Diaghilev

innovator

Diaghilev

novateur

A rather brilliant Charlatan

“I am:
1° a charlatan, though a rather brilliant one;
2° a great charmer;
3° I have any amount of cheek ;
4° I am a man with a great deal of logic, but with very few scruples;
5° I seem to have no real talent.
None the less, I believe that I have found my true vocation: – to be a Maecenas. I have all that is necessary except the money, – mais ça viendra!”

Serge Diaghilev to his stepmother, Elena Panaïeva-Diaghilev (1895).

All those who came into contact with Serge Diaghilev (1872-1929) emphasise his powerful will, the determination of his character, his tenacity, the certainty of his artistic tastes and the passion that drove him. Capricious and flighty, but also aware of his intense personal charm and exceptional artistic sensitivity, he had all the qualities of a leader, as his friend, the painter Alexandre Benois, acknowledged.

Léon Bakst, Portrait of Serge Diaghilev and his nurse, 1905. Oil on canvas, Saint Petersburg, Russian Museum / Bridgeman Images.

The Athens of Perm

Serge Diaghilev was born in 1872 in the province of Novgorod to a wealthy family living in Perm, a small town near the Ural Mountains. His father, Pavel Pavlovitch (1848-1914), was an officer in the cavalry of the Imperial Guard, and his paternal grandfather owned a large alcohol distillery until it went bankrupt in 1890.

Detail of a map of the Russian Empire in 1890. Source: gallica.bnf.fr / BnF.

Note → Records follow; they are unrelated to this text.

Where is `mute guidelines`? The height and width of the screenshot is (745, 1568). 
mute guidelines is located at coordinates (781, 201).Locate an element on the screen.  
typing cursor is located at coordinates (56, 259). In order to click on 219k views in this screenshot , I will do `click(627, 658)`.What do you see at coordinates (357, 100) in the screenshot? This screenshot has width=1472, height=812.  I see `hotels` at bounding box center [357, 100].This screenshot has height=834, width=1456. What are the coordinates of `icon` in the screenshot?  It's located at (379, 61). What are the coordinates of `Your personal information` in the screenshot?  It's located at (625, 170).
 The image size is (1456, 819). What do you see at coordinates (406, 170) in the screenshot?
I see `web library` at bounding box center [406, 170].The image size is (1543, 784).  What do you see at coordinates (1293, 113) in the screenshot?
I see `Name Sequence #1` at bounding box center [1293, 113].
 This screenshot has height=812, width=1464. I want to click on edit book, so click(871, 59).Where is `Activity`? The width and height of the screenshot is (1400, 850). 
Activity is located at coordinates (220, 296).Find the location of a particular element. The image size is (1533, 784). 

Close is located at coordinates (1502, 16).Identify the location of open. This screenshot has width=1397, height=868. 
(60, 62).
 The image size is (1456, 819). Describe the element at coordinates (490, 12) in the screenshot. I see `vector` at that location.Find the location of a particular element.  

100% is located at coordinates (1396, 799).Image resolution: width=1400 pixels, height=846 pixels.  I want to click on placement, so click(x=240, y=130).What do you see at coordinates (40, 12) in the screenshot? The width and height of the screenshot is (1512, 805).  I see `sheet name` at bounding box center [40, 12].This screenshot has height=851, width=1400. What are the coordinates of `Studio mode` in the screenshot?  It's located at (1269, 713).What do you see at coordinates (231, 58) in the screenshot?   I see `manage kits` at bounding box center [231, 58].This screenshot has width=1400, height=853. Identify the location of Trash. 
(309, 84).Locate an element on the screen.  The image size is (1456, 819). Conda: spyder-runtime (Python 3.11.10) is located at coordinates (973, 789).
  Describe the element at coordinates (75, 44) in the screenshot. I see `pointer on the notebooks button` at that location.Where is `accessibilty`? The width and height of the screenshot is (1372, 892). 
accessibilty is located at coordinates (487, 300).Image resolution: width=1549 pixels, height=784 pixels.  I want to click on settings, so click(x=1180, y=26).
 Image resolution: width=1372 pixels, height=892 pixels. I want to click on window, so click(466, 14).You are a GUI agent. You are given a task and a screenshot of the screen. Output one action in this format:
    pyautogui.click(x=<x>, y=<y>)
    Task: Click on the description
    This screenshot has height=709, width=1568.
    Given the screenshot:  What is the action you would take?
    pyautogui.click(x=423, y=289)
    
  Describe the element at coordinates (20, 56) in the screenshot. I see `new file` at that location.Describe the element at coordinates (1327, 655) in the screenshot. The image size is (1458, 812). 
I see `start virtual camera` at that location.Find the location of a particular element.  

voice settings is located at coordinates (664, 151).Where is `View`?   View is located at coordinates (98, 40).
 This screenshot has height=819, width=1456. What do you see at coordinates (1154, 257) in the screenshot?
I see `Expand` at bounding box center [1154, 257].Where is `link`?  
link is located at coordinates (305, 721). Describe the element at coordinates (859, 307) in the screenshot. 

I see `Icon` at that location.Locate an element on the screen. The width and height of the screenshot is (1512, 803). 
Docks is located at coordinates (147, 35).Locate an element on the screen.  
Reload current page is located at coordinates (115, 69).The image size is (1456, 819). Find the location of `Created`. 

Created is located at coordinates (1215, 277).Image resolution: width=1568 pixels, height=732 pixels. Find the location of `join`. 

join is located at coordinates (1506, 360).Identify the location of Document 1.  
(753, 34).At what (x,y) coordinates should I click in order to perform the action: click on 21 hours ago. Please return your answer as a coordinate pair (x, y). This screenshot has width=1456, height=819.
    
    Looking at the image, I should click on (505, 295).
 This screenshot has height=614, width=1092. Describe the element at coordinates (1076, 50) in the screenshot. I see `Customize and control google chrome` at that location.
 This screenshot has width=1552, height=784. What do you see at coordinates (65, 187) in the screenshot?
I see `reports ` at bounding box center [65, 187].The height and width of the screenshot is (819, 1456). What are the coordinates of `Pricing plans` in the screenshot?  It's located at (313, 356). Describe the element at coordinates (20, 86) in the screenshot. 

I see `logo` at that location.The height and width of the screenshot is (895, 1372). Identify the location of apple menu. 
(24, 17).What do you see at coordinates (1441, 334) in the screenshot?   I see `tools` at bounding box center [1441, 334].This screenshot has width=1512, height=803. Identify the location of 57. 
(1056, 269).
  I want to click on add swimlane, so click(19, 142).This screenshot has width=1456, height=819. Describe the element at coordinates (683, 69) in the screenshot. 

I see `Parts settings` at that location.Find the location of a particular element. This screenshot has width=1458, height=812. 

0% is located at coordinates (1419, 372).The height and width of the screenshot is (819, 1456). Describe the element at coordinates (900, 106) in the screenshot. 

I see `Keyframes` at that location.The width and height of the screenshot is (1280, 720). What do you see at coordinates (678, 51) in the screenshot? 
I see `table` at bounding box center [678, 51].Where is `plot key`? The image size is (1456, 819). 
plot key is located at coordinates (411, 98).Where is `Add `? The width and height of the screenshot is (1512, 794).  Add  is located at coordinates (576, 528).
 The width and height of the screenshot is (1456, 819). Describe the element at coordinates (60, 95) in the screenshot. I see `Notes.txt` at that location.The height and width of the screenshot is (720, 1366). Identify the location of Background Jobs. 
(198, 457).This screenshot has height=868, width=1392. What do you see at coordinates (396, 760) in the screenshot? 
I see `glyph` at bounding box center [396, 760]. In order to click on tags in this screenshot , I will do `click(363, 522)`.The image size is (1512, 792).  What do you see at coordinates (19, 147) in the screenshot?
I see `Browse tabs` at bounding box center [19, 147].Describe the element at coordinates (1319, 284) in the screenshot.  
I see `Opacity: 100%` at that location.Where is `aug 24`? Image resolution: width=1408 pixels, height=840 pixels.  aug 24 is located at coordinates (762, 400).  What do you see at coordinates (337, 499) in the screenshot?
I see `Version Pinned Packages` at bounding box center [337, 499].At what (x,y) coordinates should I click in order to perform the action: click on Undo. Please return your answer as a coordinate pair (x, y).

Nicknamed the Athens of Perm, the Diaghilev household was a meeting place for the city’s intellectuals. Their liberal ideas and taste for the arts, especially music, were well known. In their salon, frequented by literary figures and musicians, excerpts from operas were performed: Verdi’s Rigoletto, A Life for the Tsar, Ruslan and Ludmila, two operas by Glinka… Sometimes they were joined by his aunt by marriage, Alexandra Panaeva-Kartseva (1853-1942), an opera singer admired by Pyotr Tchaikovsky (1840-1893). Diaghilev was close to the composer’s family, and in his memoirs recalls his childhood visits to “Uncle Petia” in Klin.

General view of the city of Perm (1910). Photograph: Serge Prokoudine-Gorski. Source : Library of Congress.

In this creative atmosphere, Diaghilev’s musical talents began to be noticed. Although neither music nor the arts were at the heart of his education, he received his first piano and singing lessons, and even tried his hand at composition.

Saint Petersburg
and the Nevsky Pickwickians

In 1890, Diaghilev moved to Saint Petersburg to study law at university, while continuing his musical training with the baritone Antonio Cotogni (1831-1918) and Nikolai Rimsky-Korsakov (1844-1908). Although he enjoyed social recognition in Perm, he soon realised – as Jean-Michel Nectoux points out – that his social standing in the Petersburg milieu needed to be “entirely built from scratch“.

Sponsored by his cousin Dmitri Filosofov (1872-1940), Diaghilev was introduced to his circle of friends, the Nevsky-Pickwickians, a small group made up of former students of Karl Ivanovitch May’s gymnasium. Alexandre Benois (1870-1960), Léon Bakst (1866-1924), Walter Nouvel (1871-1949) and Konstantin Somov (1869-1939) – who became his future collaborators and friends – initially accepted Diaghilev into their “cenacle” as “Dima’s cousin”. “The general impression was that of a good boy”, recalled Benois, “a little rough, a little provincial, not too quick-witted”.

Léon Bakst, Portrait of the artist Alexander Benois, 1898. Watercolour and pastel on paper, 64.5 x 100.3 cm.
Saint Petersburg, Russian Museum / Photo © Fine Art Images / Bridgeman Images

At first, Diaghilev endured criticism from his new friends, who considered his artistic tastes “dubious”. But gradually, with their help, he “[broadened] his sympathies”, overcoming “emotional sensuality” and expressing with aplomb the reasons that led him, again according to Benois, “by leaps and bounds from indifference to enthusiasm, from complete ignorance to astonishing competence.”

Amedeo Modigliani, Léon Bakst, 1917. Oil on canvas, 55.3 x 33 cm.
Washington, National Gallery of Art, Chester Dale Collection.

Between 1890 and 1896, Diaghilev travelled extensively in Europe with Filosofov. Berlin, Munich, Vienna, Paris, Nice, Venice, Florence, Rome and Naples were often on their itineraries. He visited museums and artists’ studios, acquired rare works of art and even thought of a “Diaghilev museum”. These trips were also punctuated by fruitful encounters. In France, he met Charles Gounod (1818-1893), Camille Saint-Saëns (1835-1921), Jules Massenet (1842-1912), Jacques-Émile Blanche (1861-1942) and Aubrey Beardsley (1872-1898).